Often, outdoor cats don’t like to look like cats straight out of show contests. It’s up to you to find the right balance during their brushing session!
A different diet for indoor vs outdoor cats
Outdoor cats have higher energy requirements than their indoor mates. On the other hand, they are more exposed to the risk of disease. Adventurous cats should consume food specially designed for outdoor cats.
If your cat roams freely in the neighborhood, he will gladly accept sweets – more or less healthy – than your neighbors will offer him! It is often difficult for cat owners to know what their protégé has eaten and where he has eaten.
In many cases, the bowl of croquettes or the food you serve him stays full since your cat finds that the food of the neighbors tastes better. This phenomenon is particularly problematic if you feed your cat-specific croquettes. The best thing to do then is to go see your neighbors and gently ask them to stop feeding your cat, for medical reasons. If your cat is a budding mouse hunter, the problem is not ready to be solved …
The choice is yours: Indoor cat or an outdoor cat?
After reviewing all the pros and cons of the indoor and outdoor lifestyle, a question arises: what are the benefits for your cat? Domestic cats resemble their wild ancestors, both physically and psychologically. They are small predators who like to let off steam and take on challenges. This is exactly what being outdoors allowing them. Of course, your cat should only be able to go outdoors if the place is suitable, that is, if it is sufficiently secure. When making your decision, take into account your cat’s living conditions and the demands of their breed or character.
Here are some arguments for indoor vs outdoor cats:
Arguments in favor of exclusively indoor cats
- This reduces the chances of catching diseases from other cats, such as the incurable and fatal feline immunodeficiency virus, a sort of AIDS equivalent.
- This reduces the chances of catching fleas or worms.
- They will also be less stressed because they will feel comfortable in their environment, without fear of being attacked by another cat.
- No risk of being killed by a car.
- No risk of unplanned pregnancy in unsterilized cats.
- No risk of being attacked/killed by another animal.
You might think that if a cat has never been exposed to the outdoors, it won’t know what is missing. He will therefore be calmer and less stressed in the house. This point is however subject to debate.

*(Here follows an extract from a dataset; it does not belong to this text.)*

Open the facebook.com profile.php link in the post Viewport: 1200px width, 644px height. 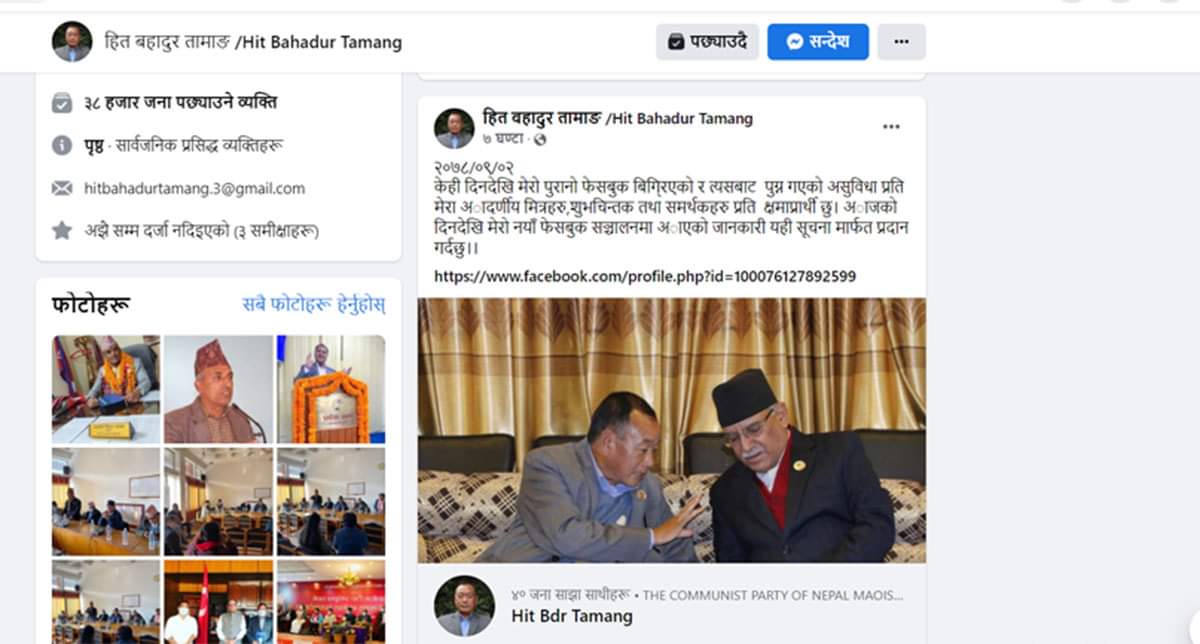645,276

Popular indoor cat breeds include Russian Blue, Persian, and Ragdoll due to their low activity level and relaxed temperament.
Arguments in favor of outdoor cats
- The cat will be more stimulated and will exercise on its own: indoor cats will need more toys, cat trees, and play sessions to maintain their shape and weight.
- If the cat has been allowed to go outside all his life, he will be stressed to be suddenly deprived of this freedom.
- No more smelly litter in your home once your cat has learned to defecate outside.
The most popular outdoor cat breeds include the Burmese, Siamese, Korat, Norwegian, and Oriental.